The UK bank levy, introduced in 2011 and increased eight times since, has been rapidly transformed from a targeted incentive to reduce systemic risk by trimming balance sheets into permanent, all-purpose taxation. Both the Conservative and Labour parties would raise the levy if elected, with Labour adding £800m to pay for childcare.

The levy falls more heavily on HSBC and Standard Chartered than it does on foreign banks that pay only on UK activities, or UK banks that do not have big operations abroad. As a contribution to the government for providing a backstop in a crisis, it has its merits, (although banks also pay deposit insurance and corporation tax), but it is badly targeted as a general tax.

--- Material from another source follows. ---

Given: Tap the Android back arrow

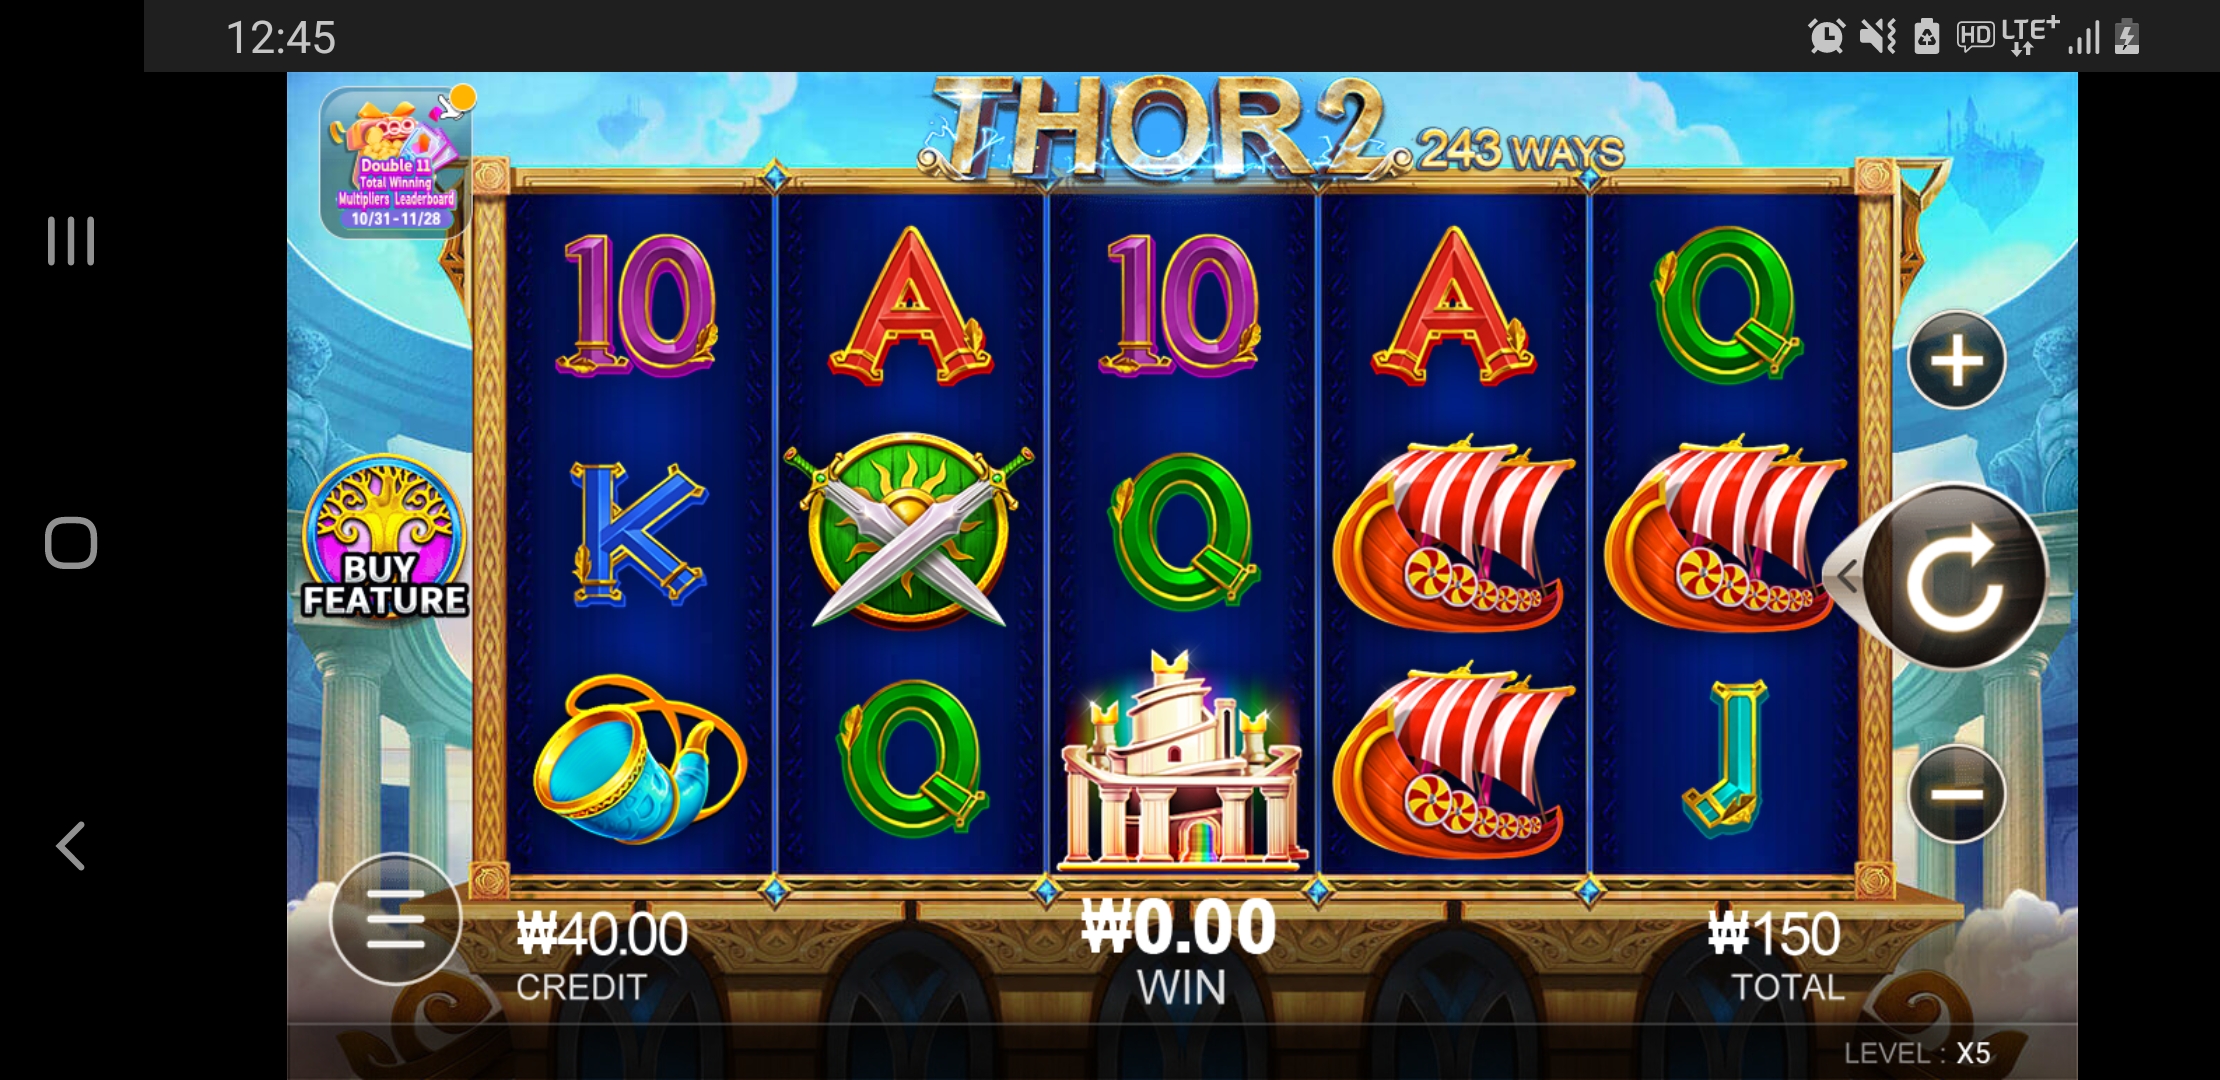Looking at the screenshot, I should [x=71, y=846].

After all, neither HSBC nor Standard Chartered, which gains only 8 per cent of its turnover from the UK, needs to pay the non-UK element. It might cost them £1bn each to move head office, but they could recoup it quickly while shielding themselves from further rises in the levy, and political uncertainties including the possibility of the UK leaving the EU.

For Standard Chartered, London has historic advantages. Its operations are evenly spread across different countries and regions and the UK has provided a neutral, stable home with a strong legal system and regulatory structure (despite the flaws revealed by the 2008 crisis). Without a sharp prod to move, it would probably stay.

But British parochialism is evident both in how the bank levy has been imposed and the general reaction to HSBC raising the possibility of leaving ("They're only bluffing and good riddance to bankers, anyway," has been the dominant note). The truth is that Asia is an attractive alternative.

Not only is HSBC valued by Hong Kong investors more for paying dividends than taxes but it wins easily on "a 20-year view on where is the fastest economic growth in the world", as Stuart Gulliver, HSBC's chief executive, phrased the choice this week. HSBC came to the UK in 1993 to hedge political and financial risk, but this is a logical time to double down on Asia.

Both Hong Kong and Singapore are well supervised financial centres that emerged intact from the 1997 Asian crisis - one US chief executive rates Singapore as "the gold standard" for regulation, with well-paid, technocratic and strict supervisors that impose firm risk limits. The Hong Kong Monetary Authority is known for intervening to curtail property lending.

The question is whether Hong Kong is strong enough to take on the whole of HSBC's $2.6tn balance sheet. It is already highly banked - banking assets are 700 per cent of gross domestic product and HSBC is the largest local bank. China could stand behind the territory in a crisis, but HSBC would not want to risk the dragon's embrace.

The UK has made it easier for HSBC to leave in this regard. By imposing ringfencing of balance sheets of UK retail banks from 2019, it is mirroring how HSBC structures itself. Instead of relying on a central pool of capital - whether in London or Hong Kong - to support all of its activities, it holds capital at each subsidiary, lessening the weight for Hong Kong to bear.

It would be useful for HSBC and the UK to part ways now. The former has grumbled for a long time about having to be in London and has a natural home to which to relocate. The latter would get a reality check - evidence that it stands to lose something by treating global banks that choose to domicile there largely as taxable pariahs.

The loss would involve more than the levy - although halving the amount that HSBC pays would be significant enough. It would also mean a reduction in jobs and in work for professional services firms. The UK, along with other countries, is right to regulate banks more tightly than before. But it needs them to settle too.